Позволим себе маленькое отступление и обратимся к модели синергийной антропологии Сергея Хоружего, в которой мировоззрение того или иного индивида конституируется размыканием по отношению к одному из трех пределов — инобытийному, бессознательному или виртуальному. Модель Хоружего, конечно, в каком-то смысле — идеальная. В реальности чистые случаи размыкания встречаются не так часто. В реальности все гораздо сложнее. Сегодня нас все чаще определяет «смешанное» размыкание сразу по отношению ко всем трем пределам. И при обращении к произведениям модернистской литературы это становится очевидно. В нашей книге «Антропологическое письмо» (М., 2024) мы проанализировали творчество Льва Толстого исходя из онтологического размыкания, Достоевского — из размыкания по отношению к бессознательному, и Гоголя — по отношению к виртуальному пределу. Применять операции синергийной антропологии, чтобы разобраться в установках героев литературы девятнадцатого века, а также и в парадигмах соответствующих сюжетов, было проще. Современность характеризуется запутанностью и хаотичностью. И у Беккета эта путаница в основе вещей. Вот для иллюстрации небольшой пассаж из его романа «Мерфи»: «Разуму Мерфи его реальная часть представлялась яркой и находящейся вверху, а виртуальная — внизу и меркнущей до погружения во тьму, они не соединялись в нем, однако, с этическими качелями. Умственный опыт был отделен от опыта физического, и критерии его не были критериями физического опыта, соответствие части его содержания физическому факту не придавало ценности этой части. Он не функционировал и не мог быть настроен согласно принципу ценности. Он состоял из света, меркнущего и погружающегося во тьму, из вверху и внизу, но не из того, что хорошо и что плохо. В нем были представлены формы, имевшие параллельные формы в ином модусе, и формы внешние, но не формы правильные и неправильные. Он не чувствовал расхождения между светом и тьмой — и никакой необходимости в том, чтобы его свет поглотил его тьму. Необходимость была в том, чтобы пребывать то на свету, то в полумраке, то во тьме. Вот и все». То есть герой Беккета просто как бы переходит от одного размыкания к другому.
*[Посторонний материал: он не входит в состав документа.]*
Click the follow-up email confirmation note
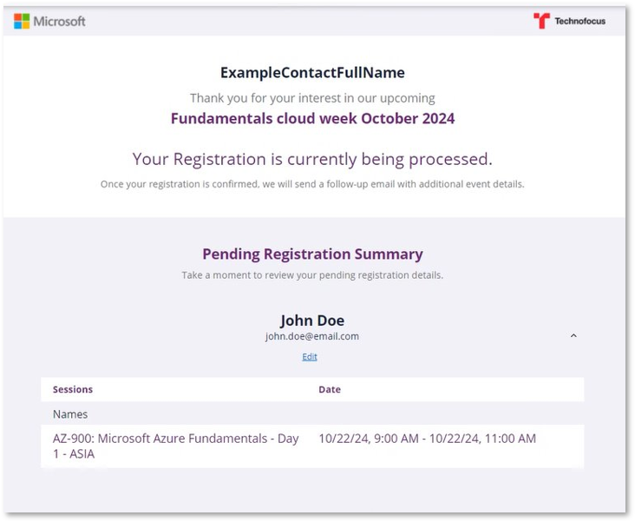 point(312,184)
По психологическому складу Сэмюэл Беккет был довольно депрессивной личностью. И в наши времена знакомство с его биографией может оказаться актуально. Депрессия часто подталкивает нас к письму, подчас это может оказаться единственным выходом. Уж лучше пусть с собой покончит герой, чем мы сами. Беккет говорил, что литература для него сродни психотерапии. В романе «Моллой» буквально на первых страницах есть замечательная фраза: «Я начал сначала! Представляете каков старый мудак!» Поэтому, описывая кратко биографию автора, стоит, пожалуй, начать все же с конца и прежде назвать дату смерти, а потом уже рождения. Тем более что он и писатель-то, в общем, не начала, а конца. Сэмюэл Беккет скончался 22 декабря 1989 года в канун рождественских праздников. А родился 13 апреля 1906 года, в канун Пасхи. «Ты появился на свет в темноте девятого часа, ты испустил крик в час, когда возгласил громким голосом и испустил дух Спаситель». Со Спасителем Беккет разбирался всю жизнь, ерничал над христианством, но по убеждениям все же был скорее агностик, чем атеист.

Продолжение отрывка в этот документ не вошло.